“‘Look, for three years now I have come seeking fruit on this fig tree, and I find none. Cut it down. Why should it use up the ground?’ And he answered him, ‘Sir, let it alone this year also, until I dig around it and put on manure. Then if it should bear fruit next year, well and good; but if not, you can cut it down.” – Luke 13:6-9
“The greatest temptation of our time is impatience, in its full original meaning: refusal to wait, undergo, suffer. We seem unwilling to pay the price of living with our fellows in creative and profound relationships.” - Eugen Rosenstock-Huessy
Dave and I wrote letters for months before we first met in person: he from California, I from Boston. After we finally met in person (and I told him I felt “neutral” when he expressed interest), we began talking on the phone. One day years into our marriage, I found an old notebook of his from med school, and scribbled into the margins, next to “basic immunology functions and disorders of the immune system,” were notes for our phone conversations: “be silly. Have fun. Flirt.” At the bottom of the page, below “septicemia, Hep B, TB, meningitis,” a paragraph: “Don’t expect too much, or demand any promises, affirmation, time, attention—it’s a free gift from her to me, God’s gift of companionship, fellowship, and friendship.
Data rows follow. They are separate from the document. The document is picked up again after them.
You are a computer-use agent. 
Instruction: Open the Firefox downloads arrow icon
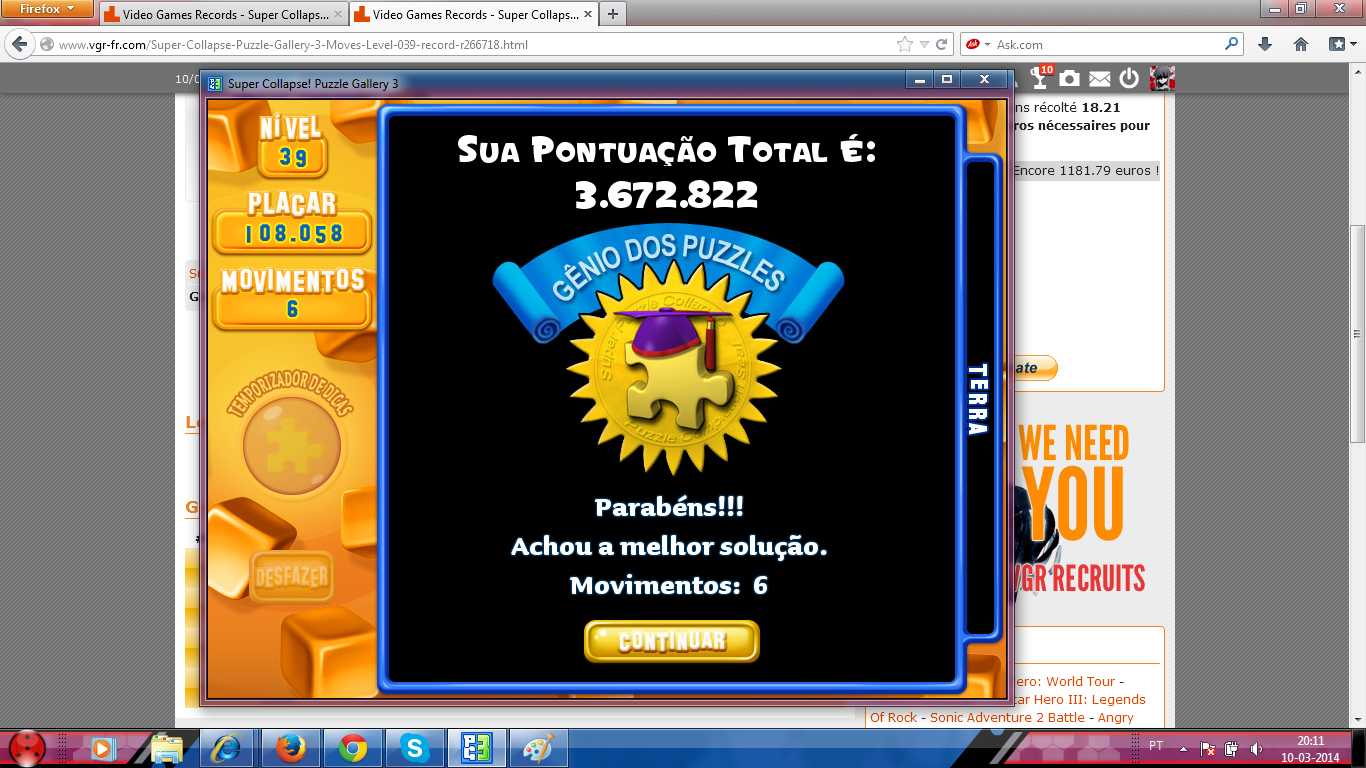(x=1265, y=44)
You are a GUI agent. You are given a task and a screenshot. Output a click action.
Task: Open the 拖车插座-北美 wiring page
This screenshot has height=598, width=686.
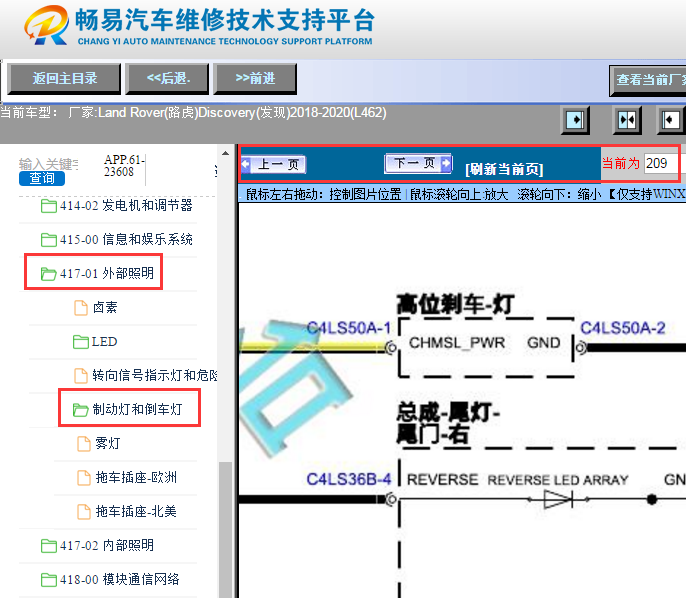point(134,511)
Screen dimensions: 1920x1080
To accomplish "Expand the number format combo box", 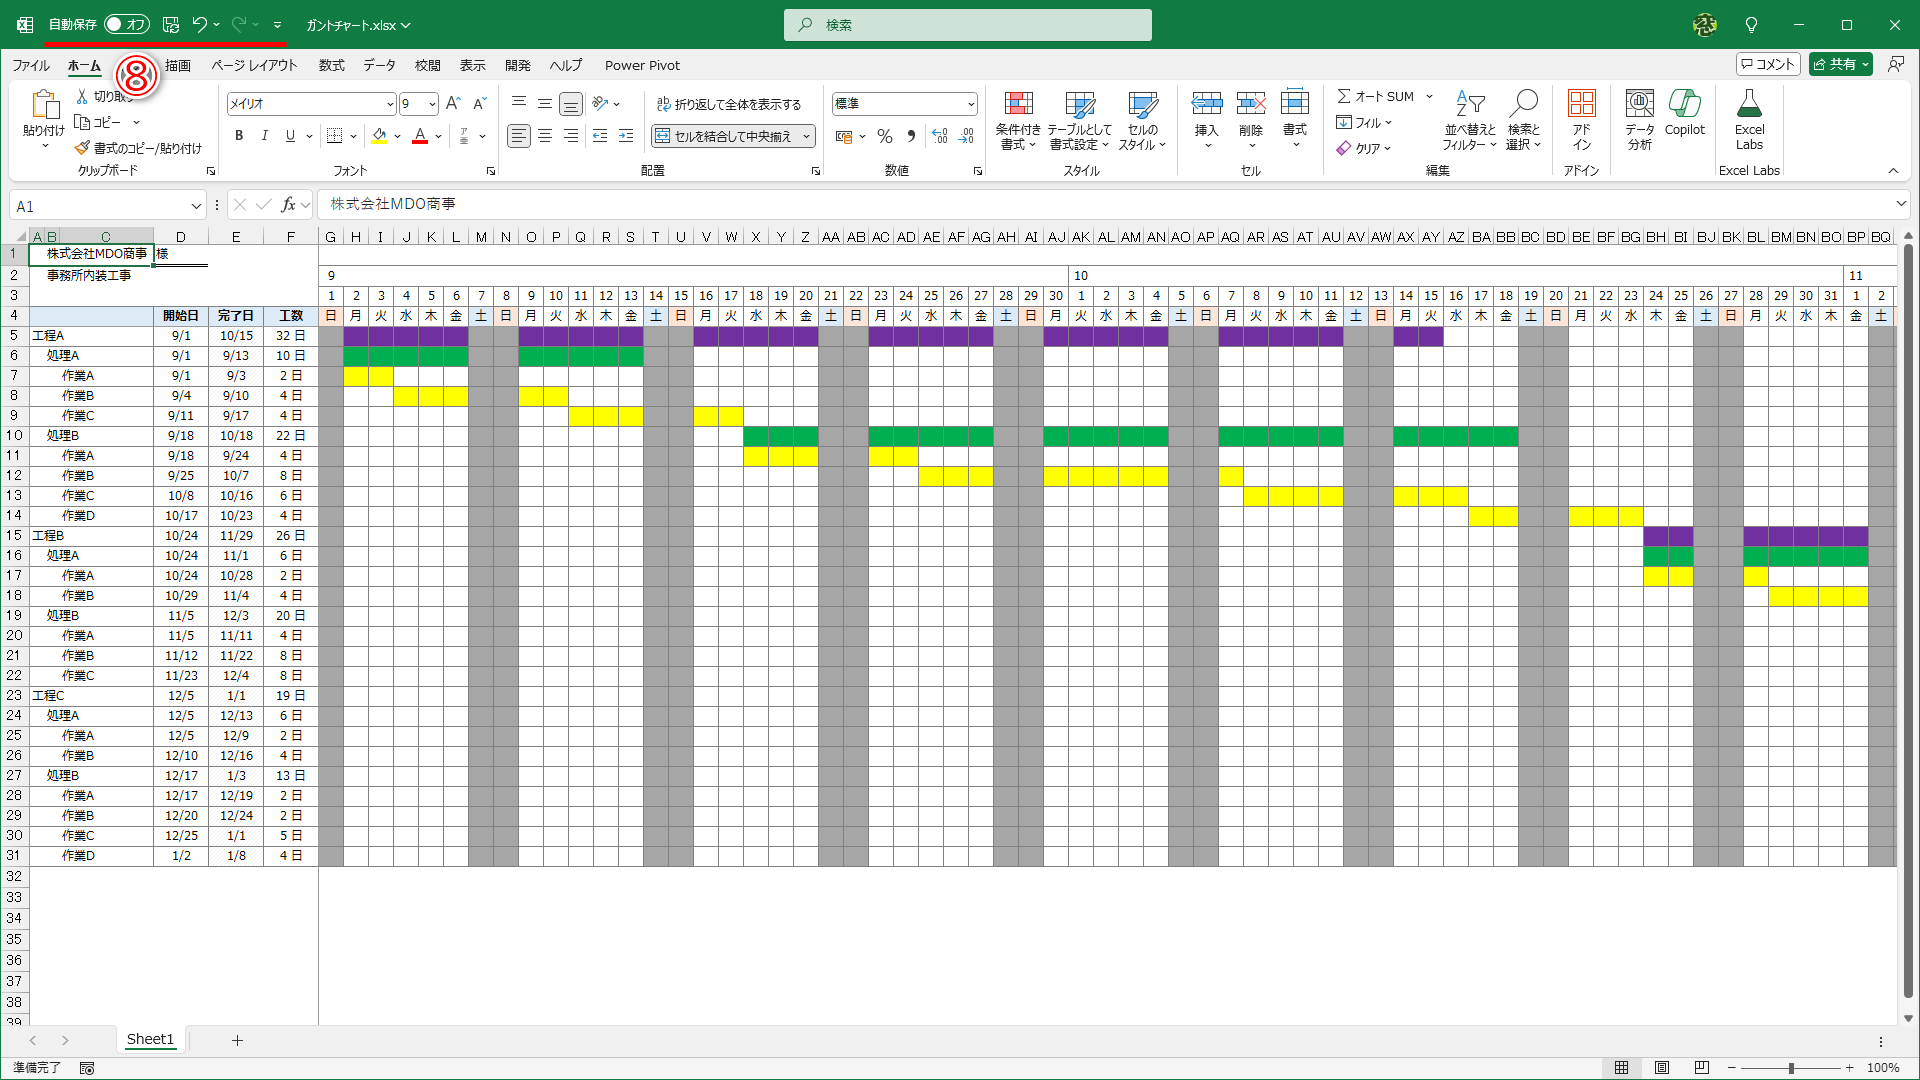I will point(970,104).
Don’t think too far ahead.”
Nowadays, he and I are more liable to text than write letters or call, sometimes even from one room of the house to another. Back then, neither of us had text, much less whatever dating app is trending, and I can’t help but think there was something valuable in the slower pace that forced us to take. We live in an instant society, and I appreciate certain conveniences as much as the next person, but it can cause changes we hardly realize. Rather than allowing more time for rest, our efficiency increases what we’re expected to produce. Boundaries between home and work blur. I find myself getting upset if someone drives below the speed limit, when I see the rainbow pinwheel on my computer, or when I can’t get anything in the world shipped to my front door within two days.
Dropped cold into this chapter, without any kind of context or prelude, is this curious parable, which Eugene Peterson calls “the manure story.” He writes, “Manure is a slow solution. When it comes to doing something about what is wrong in the world, Jesus is best known for his fondness for the minute, the invisible, the quiet, the slow—yeast, salt, seeds, light. And manure.” Manure is dead or unwanted organic matter, which works into the soil to fertilize it, adding nutrients, increasing microbial growth, making it richer so it can bring life. It doesn’t require anything but strategic placement and time. It is unhurried. It is silent: as Saul Bellow writes, “The more you keep your mouth shut, the more fertile you become.” It is a submission to the workings that bring death to life.
It is completely contrary to our impulses, this kind of working. We are more like the man who says, cut it down! And less like the vinedresser who says, let it alone. This word for “let alone,” Greek aphes, means “to let go, let it be,” but interestingly, is also translated “forgive,” as in the Lord’s prayer in Luke 11:4: “and forgive us our sins.” Not long after Jesus shares this parable, we see it playing out in the events of the cross. We hear another violent indictive: “Crucify him!” And we hear a similar bid for life in Jesus’ words: “Forgive them, for they know not what they do.”
God is a God who acts, but he is also the God who waits. His purposes, the workings of the gospel and of resurrection life, the delight and gifts he gives us, can sometimes only be realized and received when we are willing to let it all work slowly into the soil of our lives. We tend to want to control, to direct, to act, when what we really need to do is listen to the vinedresser. And sometimes the answer is to let it alone. To let the manure work. To give it more time.